* **Saved data entries**

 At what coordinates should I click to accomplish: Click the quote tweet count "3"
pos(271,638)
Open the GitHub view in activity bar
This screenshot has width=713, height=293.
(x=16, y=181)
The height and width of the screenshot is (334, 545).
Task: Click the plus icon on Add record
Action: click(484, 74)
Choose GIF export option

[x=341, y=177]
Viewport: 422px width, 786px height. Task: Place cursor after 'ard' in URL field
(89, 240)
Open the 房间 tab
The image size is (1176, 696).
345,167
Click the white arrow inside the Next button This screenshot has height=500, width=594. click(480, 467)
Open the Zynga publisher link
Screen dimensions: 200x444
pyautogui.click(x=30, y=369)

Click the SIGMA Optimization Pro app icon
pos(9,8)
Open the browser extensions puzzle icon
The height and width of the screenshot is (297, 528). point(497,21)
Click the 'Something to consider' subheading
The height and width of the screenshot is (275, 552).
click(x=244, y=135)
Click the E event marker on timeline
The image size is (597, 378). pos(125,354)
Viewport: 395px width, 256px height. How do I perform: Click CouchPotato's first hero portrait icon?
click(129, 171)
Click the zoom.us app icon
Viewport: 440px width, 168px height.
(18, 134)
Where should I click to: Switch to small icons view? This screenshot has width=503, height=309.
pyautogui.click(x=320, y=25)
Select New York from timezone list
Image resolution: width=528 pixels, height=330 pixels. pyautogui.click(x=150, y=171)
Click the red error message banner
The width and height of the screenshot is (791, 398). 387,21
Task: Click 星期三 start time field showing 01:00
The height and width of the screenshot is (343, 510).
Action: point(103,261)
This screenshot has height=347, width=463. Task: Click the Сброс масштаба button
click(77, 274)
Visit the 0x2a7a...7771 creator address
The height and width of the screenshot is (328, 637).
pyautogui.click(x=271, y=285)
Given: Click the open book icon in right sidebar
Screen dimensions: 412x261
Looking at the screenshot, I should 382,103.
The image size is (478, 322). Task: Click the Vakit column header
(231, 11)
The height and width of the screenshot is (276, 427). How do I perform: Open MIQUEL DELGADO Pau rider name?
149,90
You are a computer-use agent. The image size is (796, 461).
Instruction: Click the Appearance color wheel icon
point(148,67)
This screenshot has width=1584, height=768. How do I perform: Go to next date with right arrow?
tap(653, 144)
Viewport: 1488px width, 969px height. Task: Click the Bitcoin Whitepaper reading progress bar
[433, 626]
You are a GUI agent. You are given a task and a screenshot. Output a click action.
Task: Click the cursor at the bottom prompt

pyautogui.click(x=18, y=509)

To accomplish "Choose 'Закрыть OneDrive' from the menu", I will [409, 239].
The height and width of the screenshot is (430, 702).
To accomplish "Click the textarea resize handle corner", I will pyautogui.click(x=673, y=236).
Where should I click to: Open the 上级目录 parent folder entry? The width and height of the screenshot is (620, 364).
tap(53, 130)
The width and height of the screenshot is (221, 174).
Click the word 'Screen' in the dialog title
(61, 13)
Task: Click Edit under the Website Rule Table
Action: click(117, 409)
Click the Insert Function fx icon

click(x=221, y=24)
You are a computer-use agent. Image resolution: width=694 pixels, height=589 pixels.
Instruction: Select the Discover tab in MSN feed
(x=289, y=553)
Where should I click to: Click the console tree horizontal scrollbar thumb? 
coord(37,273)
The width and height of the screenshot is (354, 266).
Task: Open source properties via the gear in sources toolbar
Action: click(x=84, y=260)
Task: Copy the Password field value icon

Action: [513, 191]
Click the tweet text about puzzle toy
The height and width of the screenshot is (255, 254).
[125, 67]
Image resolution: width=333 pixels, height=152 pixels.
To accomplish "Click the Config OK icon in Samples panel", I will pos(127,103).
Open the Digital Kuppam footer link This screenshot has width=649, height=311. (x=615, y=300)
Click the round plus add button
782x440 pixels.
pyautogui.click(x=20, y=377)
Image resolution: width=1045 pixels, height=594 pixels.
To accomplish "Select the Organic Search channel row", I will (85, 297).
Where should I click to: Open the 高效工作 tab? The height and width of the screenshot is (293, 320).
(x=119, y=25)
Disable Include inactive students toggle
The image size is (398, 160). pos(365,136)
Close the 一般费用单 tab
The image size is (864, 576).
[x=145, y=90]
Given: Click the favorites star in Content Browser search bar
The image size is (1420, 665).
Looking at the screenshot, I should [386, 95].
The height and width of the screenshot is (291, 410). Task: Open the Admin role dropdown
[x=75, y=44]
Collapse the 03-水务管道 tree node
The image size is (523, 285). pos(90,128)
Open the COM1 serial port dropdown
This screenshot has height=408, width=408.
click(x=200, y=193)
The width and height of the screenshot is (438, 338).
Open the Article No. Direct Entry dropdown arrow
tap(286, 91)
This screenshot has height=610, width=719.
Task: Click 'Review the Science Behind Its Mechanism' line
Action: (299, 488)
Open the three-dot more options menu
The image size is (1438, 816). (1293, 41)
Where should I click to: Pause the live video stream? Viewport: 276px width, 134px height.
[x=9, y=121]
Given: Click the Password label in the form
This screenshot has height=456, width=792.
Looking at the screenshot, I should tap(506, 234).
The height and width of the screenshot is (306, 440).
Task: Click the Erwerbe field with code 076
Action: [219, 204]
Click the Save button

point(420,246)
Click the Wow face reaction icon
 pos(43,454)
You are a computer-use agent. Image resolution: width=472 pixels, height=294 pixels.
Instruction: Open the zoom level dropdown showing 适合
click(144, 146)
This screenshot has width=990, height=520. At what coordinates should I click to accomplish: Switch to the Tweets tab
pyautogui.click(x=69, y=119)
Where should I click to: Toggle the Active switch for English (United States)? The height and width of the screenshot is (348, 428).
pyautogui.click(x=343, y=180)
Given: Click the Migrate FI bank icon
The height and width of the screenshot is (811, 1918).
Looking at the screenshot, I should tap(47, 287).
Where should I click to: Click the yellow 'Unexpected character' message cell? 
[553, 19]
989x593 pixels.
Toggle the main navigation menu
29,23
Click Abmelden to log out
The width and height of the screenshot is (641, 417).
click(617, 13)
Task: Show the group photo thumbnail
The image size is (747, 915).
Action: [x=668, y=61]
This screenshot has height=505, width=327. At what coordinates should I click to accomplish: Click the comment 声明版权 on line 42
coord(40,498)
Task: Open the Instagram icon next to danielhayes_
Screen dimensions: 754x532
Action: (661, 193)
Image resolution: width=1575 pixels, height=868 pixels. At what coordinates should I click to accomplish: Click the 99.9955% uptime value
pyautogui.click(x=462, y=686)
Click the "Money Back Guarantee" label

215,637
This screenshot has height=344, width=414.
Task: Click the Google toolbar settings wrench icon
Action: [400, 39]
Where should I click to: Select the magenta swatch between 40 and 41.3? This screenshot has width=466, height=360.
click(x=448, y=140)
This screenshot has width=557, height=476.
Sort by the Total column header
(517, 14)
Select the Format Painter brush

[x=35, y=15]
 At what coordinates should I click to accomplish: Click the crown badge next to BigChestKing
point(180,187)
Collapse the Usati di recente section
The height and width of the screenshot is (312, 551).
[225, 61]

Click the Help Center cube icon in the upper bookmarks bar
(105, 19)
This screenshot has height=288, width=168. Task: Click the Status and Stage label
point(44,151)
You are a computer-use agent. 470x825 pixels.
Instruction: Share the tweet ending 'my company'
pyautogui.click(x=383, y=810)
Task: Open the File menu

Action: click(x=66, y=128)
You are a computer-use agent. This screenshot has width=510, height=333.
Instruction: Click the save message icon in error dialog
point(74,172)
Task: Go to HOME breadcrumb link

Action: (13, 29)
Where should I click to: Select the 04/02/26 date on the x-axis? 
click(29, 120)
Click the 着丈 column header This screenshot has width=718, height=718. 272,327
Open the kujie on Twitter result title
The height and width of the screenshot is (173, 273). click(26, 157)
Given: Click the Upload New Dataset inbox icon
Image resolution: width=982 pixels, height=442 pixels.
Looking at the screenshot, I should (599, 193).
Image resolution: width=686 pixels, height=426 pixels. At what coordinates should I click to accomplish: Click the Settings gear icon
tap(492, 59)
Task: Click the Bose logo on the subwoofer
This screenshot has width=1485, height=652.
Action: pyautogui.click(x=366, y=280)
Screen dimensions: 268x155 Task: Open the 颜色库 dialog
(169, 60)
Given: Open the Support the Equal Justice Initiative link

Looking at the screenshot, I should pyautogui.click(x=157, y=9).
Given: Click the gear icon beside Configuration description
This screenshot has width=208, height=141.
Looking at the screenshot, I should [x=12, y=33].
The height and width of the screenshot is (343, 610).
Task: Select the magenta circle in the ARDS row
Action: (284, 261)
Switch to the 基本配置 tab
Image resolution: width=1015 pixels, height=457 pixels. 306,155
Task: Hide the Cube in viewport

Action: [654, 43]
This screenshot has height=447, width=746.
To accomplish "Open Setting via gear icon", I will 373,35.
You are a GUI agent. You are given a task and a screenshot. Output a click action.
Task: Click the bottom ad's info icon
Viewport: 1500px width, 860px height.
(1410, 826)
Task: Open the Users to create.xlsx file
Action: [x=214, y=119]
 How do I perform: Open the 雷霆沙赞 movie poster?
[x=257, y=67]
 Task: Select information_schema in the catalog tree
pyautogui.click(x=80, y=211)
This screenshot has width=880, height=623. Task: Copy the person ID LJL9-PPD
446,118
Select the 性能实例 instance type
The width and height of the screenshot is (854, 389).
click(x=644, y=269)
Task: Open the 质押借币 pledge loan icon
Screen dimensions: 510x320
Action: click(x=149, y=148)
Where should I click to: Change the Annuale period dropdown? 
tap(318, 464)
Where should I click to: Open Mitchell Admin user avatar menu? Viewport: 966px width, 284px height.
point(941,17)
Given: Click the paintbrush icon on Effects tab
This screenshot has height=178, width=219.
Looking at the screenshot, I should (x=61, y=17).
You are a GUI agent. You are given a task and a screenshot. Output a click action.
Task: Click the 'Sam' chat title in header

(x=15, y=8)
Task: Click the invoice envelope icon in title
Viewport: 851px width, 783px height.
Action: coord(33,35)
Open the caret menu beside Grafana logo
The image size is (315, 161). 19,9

* **Exercise instructions**
Look above for the line containing "The width and height of the screenshot is (854, 389).". From there to the final line of the entries, repeat every line exactly.

* **Task result**
The width and height of the screenshot is (854, 389).
click(x=644, y=269)
Task: Open the 质押借币 pledge loan icon
Screen dimensions: 510x320
Action: click(x=149, y=148)
Where should I click to: Change the Annuale period dropdown? 
tap(318, 464)
Where should I click to: Open Mitchell Admin user avatar menu? Viewport: 966px width, 284px height.
point(941,17)
Given: Click the paintbrush icon on Effects tab
This screenshot has height=178, width=219.
Looking at the screenshot, I should (x=61, y=17).
You are a GUI agent. You are given a task and a screenshot. Output a click action.
Task: Click the 'Sam' chat title in header

(x=15, y=8)
Task: Click the invoice envelope icon in title
Viewport: 851px width, 783px height.
Action: coord(33,35)
Open the caret menu beside Grafana logo
The image size is (315, 161). 19,9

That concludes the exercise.